======== Provided information ========

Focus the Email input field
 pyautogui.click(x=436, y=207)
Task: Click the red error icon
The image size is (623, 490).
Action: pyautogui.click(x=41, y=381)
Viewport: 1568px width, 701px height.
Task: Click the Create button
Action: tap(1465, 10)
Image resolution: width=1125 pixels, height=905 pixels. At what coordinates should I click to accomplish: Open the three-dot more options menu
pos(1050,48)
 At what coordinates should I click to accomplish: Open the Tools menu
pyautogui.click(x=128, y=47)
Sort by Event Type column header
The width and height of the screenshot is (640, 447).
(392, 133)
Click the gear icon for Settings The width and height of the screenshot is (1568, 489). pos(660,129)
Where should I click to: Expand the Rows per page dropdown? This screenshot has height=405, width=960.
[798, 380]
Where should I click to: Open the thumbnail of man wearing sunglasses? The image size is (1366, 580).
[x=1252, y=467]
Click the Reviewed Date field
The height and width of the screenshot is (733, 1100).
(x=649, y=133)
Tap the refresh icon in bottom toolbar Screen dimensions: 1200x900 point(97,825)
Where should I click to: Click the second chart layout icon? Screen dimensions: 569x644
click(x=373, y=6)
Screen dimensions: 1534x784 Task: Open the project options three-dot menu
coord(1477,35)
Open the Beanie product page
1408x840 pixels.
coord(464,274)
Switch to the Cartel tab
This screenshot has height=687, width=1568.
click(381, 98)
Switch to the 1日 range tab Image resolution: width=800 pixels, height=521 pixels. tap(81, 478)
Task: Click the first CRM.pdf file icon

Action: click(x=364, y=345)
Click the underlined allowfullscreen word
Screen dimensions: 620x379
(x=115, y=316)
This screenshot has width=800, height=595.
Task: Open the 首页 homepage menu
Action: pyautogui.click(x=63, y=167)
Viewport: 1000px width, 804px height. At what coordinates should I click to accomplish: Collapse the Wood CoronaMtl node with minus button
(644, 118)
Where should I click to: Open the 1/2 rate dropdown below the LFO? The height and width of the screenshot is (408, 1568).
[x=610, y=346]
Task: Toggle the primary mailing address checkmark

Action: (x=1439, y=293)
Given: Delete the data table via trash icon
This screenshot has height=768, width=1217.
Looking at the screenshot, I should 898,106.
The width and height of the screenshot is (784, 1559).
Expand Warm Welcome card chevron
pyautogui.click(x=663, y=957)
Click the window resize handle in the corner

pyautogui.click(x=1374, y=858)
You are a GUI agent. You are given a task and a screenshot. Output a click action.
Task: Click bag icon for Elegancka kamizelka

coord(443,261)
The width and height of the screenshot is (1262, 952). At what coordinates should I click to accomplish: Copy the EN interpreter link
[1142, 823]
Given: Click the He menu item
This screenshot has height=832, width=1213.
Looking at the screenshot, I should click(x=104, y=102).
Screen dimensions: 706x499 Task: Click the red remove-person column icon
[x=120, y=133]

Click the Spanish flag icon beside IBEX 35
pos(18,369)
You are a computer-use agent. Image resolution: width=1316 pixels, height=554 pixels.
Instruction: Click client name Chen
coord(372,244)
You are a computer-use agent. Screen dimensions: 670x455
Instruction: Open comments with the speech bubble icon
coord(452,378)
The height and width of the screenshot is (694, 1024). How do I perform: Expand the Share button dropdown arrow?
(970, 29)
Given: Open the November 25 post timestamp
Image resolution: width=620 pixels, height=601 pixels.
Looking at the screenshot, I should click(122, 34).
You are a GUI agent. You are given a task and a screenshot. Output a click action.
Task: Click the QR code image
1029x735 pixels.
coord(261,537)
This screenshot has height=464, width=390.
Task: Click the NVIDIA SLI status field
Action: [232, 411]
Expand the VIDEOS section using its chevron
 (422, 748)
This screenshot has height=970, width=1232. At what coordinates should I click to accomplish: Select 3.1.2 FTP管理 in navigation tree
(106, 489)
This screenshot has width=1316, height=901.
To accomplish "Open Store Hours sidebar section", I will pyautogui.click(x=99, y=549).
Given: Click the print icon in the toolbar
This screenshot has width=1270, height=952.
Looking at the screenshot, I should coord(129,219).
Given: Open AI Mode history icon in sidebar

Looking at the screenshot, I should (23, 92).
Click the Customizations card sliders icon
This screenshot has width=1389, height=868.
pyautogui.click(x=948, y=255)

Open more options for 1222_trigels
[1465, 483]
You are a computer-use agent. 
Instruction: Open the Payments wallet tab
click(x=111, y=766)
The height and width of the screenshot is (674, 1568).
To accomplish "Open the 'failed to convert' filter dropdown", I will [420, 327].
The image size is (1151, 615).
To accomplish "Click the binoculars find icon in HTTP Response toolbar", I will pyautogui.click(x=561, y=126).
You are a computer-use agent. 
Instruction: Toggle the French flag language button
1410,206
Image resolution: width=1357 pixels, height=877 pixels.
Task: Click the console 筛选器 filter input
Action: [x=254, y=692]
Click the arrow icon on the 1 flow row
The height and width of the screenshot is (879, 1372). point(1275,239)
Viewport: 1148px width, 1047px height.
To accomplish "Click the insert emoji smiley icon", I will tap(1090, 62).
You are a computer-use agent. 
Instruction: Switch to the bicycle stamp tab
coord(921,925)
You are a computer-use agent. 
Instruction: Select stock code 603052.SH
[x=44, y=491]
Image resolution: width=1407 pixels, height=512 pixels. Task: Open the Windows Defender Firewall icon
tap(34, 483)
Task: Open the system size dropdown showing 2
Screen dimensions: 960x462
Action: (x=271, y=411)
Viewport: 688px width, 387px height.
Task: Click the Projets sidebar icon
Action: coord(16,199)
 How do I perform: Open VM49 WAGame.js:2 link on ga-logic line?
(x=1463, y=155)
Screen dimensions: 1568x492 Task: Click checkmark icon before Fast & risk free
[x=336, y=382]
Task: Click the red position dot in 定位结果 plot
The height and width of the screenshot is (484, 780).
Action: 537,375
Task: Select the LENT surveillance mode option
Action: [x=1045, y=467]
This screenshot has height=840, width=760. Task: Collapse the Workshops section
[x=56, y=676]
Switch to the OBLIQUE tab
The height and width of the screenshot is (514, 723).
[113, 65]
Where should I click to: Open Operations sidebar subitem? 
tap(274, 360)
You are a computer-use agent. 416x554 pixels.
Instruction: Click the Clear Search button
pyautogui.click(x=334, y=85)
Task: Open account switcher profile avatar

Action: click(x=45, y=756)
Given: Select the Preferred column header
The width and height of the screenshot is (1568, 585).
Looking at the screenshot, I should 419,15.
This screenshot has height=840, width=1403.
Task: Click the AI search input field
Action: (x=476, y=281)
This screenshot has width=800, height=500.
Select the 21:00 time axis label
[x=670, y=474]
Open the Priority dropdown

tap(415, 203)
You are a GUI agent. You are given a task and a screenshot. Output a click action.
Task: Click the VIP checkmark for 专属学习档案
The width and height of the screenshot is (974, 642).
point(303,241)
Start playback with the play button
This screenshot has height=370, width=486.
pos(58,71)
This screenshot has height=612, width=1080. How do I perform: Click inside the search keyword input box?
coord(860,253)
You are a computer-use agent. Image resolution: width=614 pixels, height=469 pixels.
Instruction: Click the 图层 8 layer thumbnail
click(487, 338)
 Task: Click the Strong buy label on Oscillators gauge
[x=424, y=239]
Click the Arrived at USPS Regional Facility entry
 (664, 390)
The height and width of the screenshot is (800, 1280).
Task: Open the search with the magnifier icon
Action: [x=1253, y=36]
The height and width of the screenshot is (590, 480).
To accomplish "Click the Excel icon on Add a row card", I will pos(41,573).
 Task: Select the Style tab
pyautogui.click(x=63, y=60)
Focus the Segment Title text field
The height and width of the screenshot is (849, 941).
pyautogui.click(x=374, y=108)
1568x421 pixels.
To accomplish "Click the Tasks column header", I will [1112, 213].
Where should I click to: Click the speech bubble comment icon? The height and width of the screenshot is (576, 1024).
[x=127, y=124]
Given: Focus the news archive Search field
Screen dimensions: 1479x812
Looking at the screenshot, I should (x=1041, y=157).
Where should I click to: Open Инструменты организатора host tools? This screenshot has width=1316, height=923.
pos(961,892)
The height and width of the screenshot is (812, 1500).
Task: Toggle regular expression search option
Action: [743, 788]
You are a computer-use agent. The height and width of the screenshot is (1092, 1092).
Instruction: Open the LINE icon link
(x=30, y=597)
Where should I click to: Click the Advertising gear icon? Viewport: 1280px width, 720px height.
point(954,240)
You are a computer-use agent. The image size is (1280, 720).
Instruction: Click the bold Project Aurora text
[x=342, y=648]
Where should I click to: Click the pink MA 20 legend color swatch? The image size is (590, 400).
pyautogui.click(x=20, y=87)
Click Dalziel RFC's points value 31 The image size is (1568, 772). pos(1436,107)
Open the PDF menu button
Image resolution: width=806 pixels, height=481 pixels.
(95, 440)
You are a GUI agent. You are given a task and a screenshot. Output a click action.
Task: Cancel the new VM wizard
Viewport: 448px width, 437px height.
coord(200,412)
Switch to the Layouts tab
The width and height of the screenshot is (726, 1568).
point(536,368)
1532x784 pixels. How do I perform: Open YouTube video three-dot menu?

========

Please copy out, word for word, the stretch of the material above from its first line through the line containing "Action: tap(1465, 10)", and nothing more.

§ **Correct result**
Focus the Email input field
 pyautogui.click(x=436, y=207)
Task: Click the red error icon
The image size is (623, 490).
Action: pyautogui.click(x=41, y=381)
Viewport: 1568px width, 701px height.
Task: Click the Create button
Action: tap(1465, 10)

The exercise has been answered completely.